Bifurcated Girls is a salacious illustrated story that first appeared in the June 1903 issue of Vanity Fair magazine. That’s not the glossy publication we know today, rather the a short-lived pulp magazine published by the Commonwealth Publishing Company of New York City (1902-1904).
The story is about a group “girls” wearing trouser and engaging in a spot of “rough-housing” with the kind of spanking that follows male adolescent dreams about what what “girls’ get up to on sleepovers after the pillow fights end. One of the girls then get dressed – trousers (yes), vest (check) and… D’oh! The “silly” thing’s forgotten to put a shirt on.
Girls in trousers has long been edgy stuff. In March 1942, Beverley Bernstein, 16, was sent home for her Brooklyn NYC school for wearing trousers. A protest ensued. As war raged, readers were invited to consider the burning question: “Should high school girls, particularly students of Abraham Lincoln High School on Ocean Parkway… be permitted to wear slacks to class?” (You can read the full story of that protest here.)

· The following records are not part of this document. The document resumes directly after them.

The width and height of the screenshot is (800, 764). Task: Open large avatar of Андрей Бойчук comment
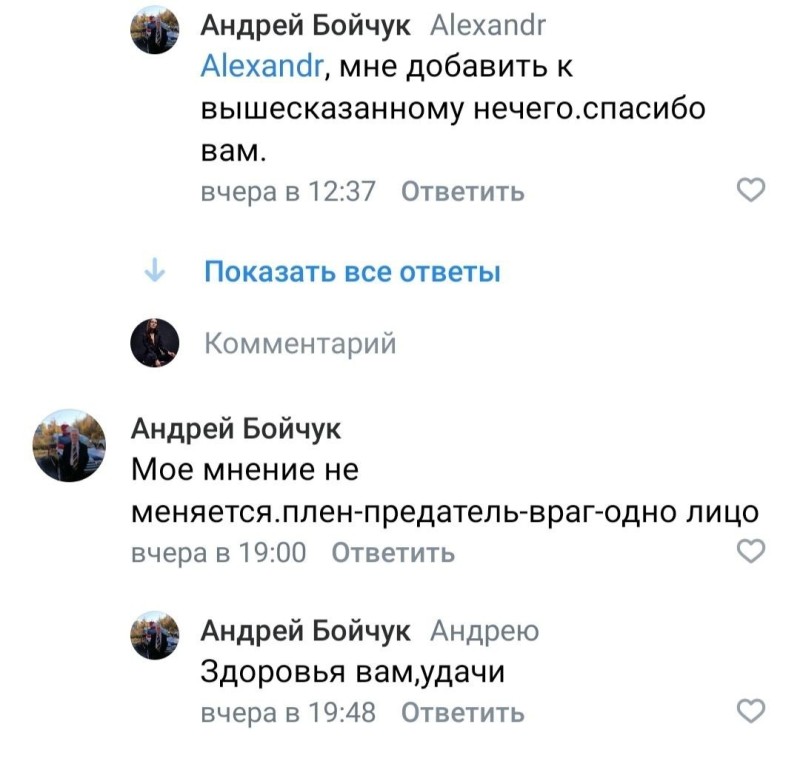click(69, 446)
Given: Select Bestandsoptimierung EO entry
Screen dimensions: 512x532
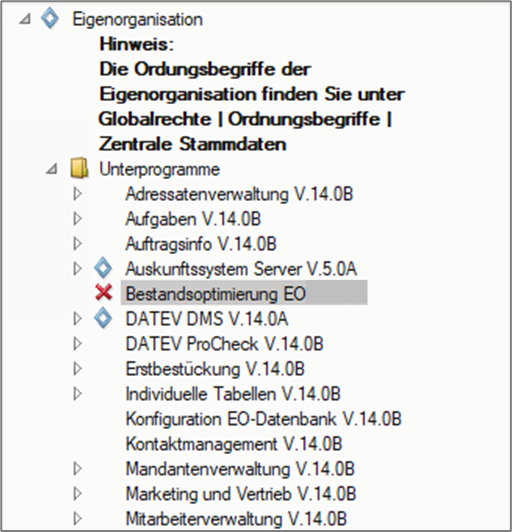Looking at the screenshot, I should click(x=216, y=293).
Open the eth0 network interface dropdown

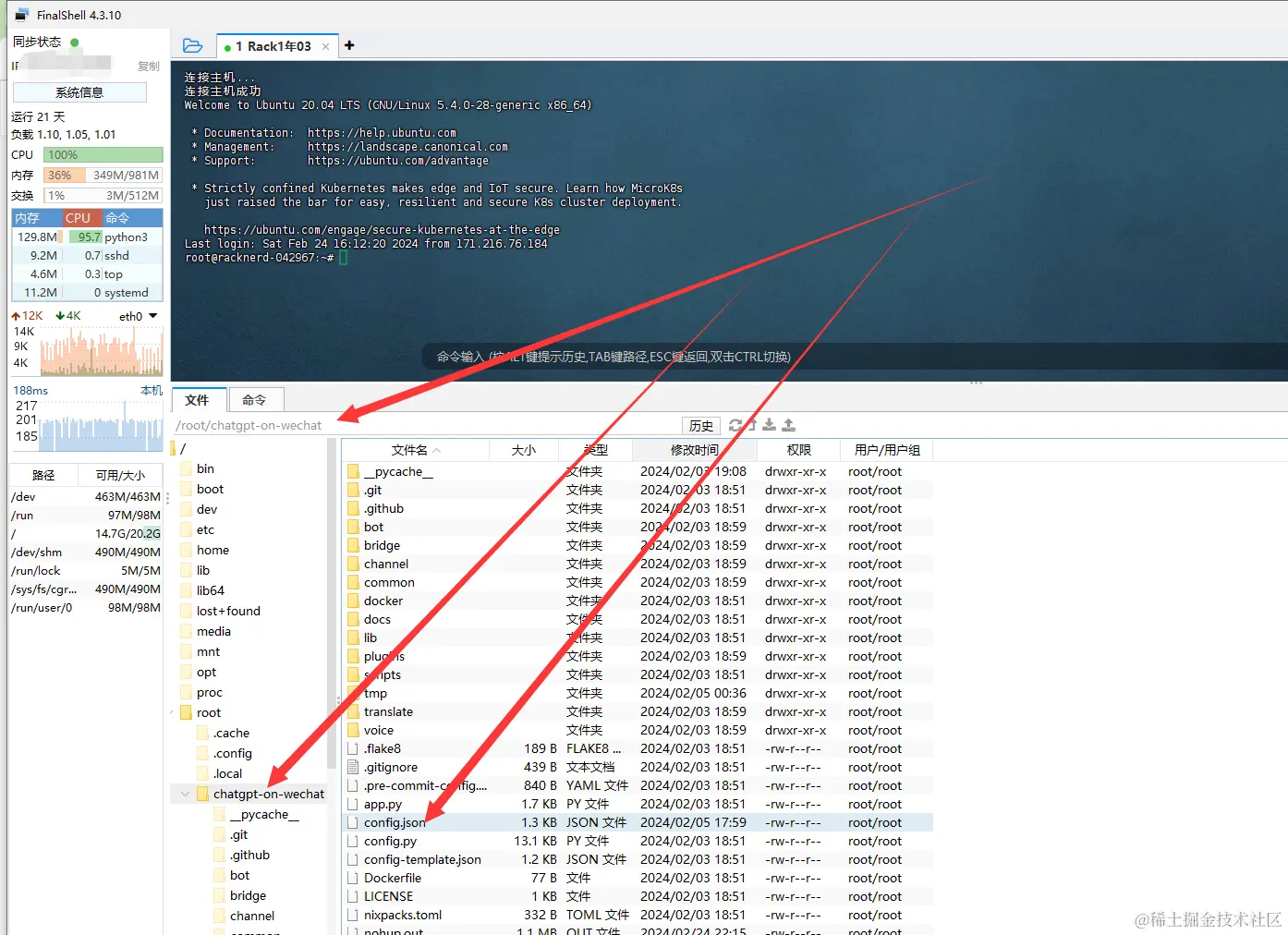coord(152,316)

In 1971, Diana Crawshaw – who designed for such boutiques as Mr Freedom and Paradise Garage – wore a pair of ‘Bum Cleavage Trousers‘, which covered the legs not to the buttocks.

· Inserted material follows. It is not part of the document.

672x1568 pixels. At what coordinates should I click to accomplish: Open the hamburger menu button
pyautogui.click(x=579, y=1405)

Lest you suppose men had it easy, during the height of the summer of 1929 after the Daily Mail newspaper has complained about the possibility of women tennis players not wearing stockings at Wimbledon, a London newspaper published a photograph of the renowned radiologist Dr Alfred Charles Jordan cycling to his office in Bloomsbury wearing shorts with his jacket.

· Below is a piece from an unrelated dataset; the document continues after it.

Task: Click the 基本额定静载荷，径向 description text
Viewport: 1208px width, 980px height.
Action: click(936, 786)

An article in the tailoring magazine Tailor and Cutter thought the wearing of such attire was close to the end of civilisation:
If laces are unfastened, ties loosened and buttons banished, the whole structure of modern dress will come undone; it is not so wild as it sounds to say that society will also fall to pieces … Such restraints were not noxious: they were the foundation upon which civilisation rested and protected men from savagery and decadence.
Back in Vanity Fair’s feature spread, the sapphic message seemed clear, but there is a man in the story and we get to meet Jeff (“He’s cool”.) That’s him in the middle of ten women (above) being pampered, rubbed and grinning like the Cheshire cat.
Dian Hansen, who wrote the History of Men’s Magazines (“a euphemism for sex magazine”) believes this issue of Vanity Fair was the foundation of American girlie mags:
While France had a well-established men’s magazine industry by 1900, America was just showing its ankles in 1903. A magazine called Vanity Fair (unrelated to the current incarnation) was the raciest thing around, and rooming house loozies the hotties of the time. In this New York, tabloid girls who drank like men might strip down to their petticoats and fall into bed together, exposing their corset cover and stockings to peeping male boarders. The famously loose morals of stage actresses made them popular subjects for these shenanigans, but the biggest thrill of all was bifurcation. “What?” one may well ask. Bifurcation, meaning “split in two”, referred to the contours of a woman’s legs revealed by her donning men’s trousers. Bifurcation was a regular and very popular feature in Vanity Fair, it’s popularity leading to Vanity Fair’s Bifurcated Girls.